Device and method for measuring diffraction efficiency of liquid crystal grating device under laser action

Technical Field

The invention relates to the field of testing of performance of a liquid crystal grating device under the action of laser, in particular to a device and a method for measuring diffraction efficiency of the liquid crystal grating device under laser irradiation.

Background

The liquid crystal grating device is a novel device for realizing a light beam deflection technology, and has important application prospects in the fields of laser radars, photoelectric countermeasure and the like due to the advantages of non-mechanical scanning, high spatial resolution, low power consumption, excellent photoelectric integration and programmability and the like. The diffraction efficiency is one of the important parameters of the liquid crystal grating device, and the research on the change of the parameters of the device under the action of high-power laser is one of the indexes for evaluating the high-power laser damage resistance of the liquid crystal grating device. In the current research, the measurement of the diffraction efficiency of the liquid crystal grating device under the condition of high-power pump laser loading is not related to the liquid crystal grating device, and the measurement of the diffraction efficiency of the liquid crystal grating device under the condition of no pump laser loading is only related to the liquid crystal grating device; on the other hand, most of the measurement of the diffraction efficiency of the liquid crystal grating device is based on the technical scheme that a photoelectric detector detects signals such as zero-order diffraction light and the intensity of incident light, and the like to obtain the diffraction efficiency. It should be noted that the transparent conductive layer and the liquid crystal layer of the liquid crystal grating device have strong heat absorption, so that the weak test light passing through the liquid crystal grating device may also cause the change of the tested photoelectric signal in the spatial distribution.

Disclosure of Invention

The invention aims to provide a simple and accurate method for measuring the diffraction efficiency of a liquid crystal grating device under the action of laser and effectively guiding the application of the liquid crystal grating device in a high-power continuous laser system.

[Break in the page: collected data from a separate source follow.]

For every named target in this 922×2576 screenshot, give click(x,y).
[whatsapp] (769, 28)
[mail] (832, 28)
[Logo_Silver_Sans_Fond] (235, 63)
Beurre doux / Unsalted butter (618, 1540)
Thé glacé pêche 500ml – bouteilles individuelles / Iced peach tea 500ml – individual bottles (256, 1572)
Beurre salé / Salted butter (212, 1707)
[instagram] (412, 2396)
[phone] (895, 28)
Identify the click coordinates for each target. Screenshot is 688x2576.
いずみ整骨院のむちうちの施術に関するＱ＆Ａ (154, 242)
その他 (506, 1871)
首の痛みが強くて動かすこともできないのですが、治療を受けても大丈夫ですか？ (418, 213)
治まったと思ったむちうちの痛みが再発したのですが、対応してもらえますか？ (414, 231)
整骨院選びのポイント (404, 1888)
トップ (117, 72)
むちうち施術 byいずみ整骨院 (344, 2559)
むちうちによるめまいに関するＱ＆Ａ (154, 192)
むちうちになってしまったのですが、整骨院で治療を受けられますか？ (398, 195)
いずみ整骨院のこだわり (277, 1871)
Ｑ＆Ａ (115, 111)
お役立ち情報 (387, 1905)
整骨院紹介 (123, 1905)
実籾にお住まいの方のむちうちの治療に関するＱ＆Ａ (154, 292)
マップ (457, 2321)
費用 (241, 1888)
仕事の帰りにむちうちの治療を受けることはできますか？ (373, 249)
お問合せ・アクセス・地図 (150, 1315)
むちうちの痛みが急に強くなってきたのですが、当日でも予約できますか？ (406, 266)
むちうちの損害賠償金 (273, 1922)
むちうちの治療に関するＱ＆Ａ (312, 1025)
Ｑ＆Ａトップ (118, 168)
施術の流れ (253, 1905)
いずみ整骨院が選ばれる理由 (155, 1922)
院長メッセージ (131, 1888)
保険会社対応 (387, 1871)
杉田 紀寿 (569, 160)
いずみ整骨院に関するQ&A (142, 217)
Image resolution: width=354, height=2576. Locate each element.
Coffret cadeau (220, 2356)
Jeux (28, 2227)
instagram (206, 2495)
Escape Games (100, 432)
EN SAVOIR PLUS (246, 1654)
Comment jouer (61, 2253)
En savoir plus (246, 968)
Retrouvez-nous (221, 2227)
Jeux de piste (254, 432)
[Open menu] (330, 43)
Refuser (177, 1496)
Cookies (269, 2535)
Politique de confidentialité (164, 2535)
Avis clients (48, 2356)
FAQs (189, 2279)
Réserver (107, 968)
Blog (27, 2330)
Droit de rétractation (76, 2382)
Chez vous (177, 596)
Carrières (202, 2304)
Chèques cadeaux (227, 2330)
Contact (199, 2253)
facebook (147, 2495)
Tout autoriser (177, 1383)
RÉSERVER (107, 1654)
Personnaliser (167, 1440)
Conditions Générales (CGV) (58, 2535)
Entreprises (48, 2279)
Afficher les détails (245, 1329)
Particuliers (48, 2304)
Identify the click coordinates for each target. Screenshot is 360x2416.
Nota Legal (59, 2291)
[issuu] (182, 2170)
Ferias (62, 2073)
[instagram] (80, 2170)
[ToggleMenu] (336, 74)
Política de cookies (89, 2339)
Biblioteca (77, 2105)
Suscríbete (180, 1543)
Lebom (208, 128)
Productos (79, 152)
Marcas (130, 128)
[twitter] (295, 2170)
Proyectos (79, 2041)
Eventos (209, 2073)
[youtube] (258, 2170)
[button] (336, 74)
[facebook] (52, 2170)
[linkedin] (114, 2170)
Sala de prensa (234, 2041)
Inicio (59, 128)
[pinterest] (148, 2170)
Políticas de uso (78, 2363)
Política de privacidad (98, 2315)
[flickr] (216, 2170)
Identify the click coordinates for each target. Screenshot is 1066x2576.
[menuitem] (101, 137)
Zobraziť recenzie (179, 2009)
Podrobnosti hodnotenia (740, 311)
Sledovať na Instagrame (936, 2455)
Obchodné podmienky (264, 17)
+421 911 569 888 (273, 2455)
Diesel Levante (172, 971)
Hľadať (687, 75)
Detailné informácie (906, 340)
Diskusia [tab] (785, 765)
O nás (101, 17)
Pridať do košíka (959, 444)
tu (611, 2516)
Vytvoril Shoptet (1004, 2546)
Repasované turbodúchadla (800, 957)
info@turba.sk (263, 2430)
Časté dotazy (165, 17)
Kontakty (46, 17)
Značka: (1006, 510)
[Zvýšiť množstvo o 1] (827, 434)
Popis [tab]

The technical solution of the invention is as follows:

a device for measuring diffraction efficiency of a liquid crystal grating device under the action of laser comprises: the device comprises a continuous detection laser, a beam splitter, a sample table for placing a sample, a pumping laser, an absorption cell and a computer, and is characterized by also comprising a first beam quality analyzer and a second beam quality analyzer; the input end of the computer is respectively connected with the output end of the first beam quality analyzer and the output end of the second beam quality analyzer, and the liquid crystal grating device to be tested is clamped on the sample stage;

the laser output by the continuous detection laser is divided into a reflected beam and a transmitted beam after passing through the beam splitter, the reflected beam is received by the first beam quality analyzer, the transmitted beam is vertically irradiated on the surface of the liquid crystal grating device to be detected, and the transmitted beam is received by the second beam quality analyzer after being transmitted by the liquid crystal grating device to be detected; the beam quality analyzer can measure the spatial distribution of laser power;

the laser output by the pump laser irradiates the liquid crystal grating device to be detected at an incident angle of 5-10 degrees, and the laser beam transmitted by the liquid crystal grating device to be detected is received by the absorption cell;

the area of the laser irradiation output by the continuous detection laser on the surface of the liquid crystal grating device to be detected is superposed with the area of the laser irradiation output by the pump laser on the surface of the liquid crystal grating device to be detected.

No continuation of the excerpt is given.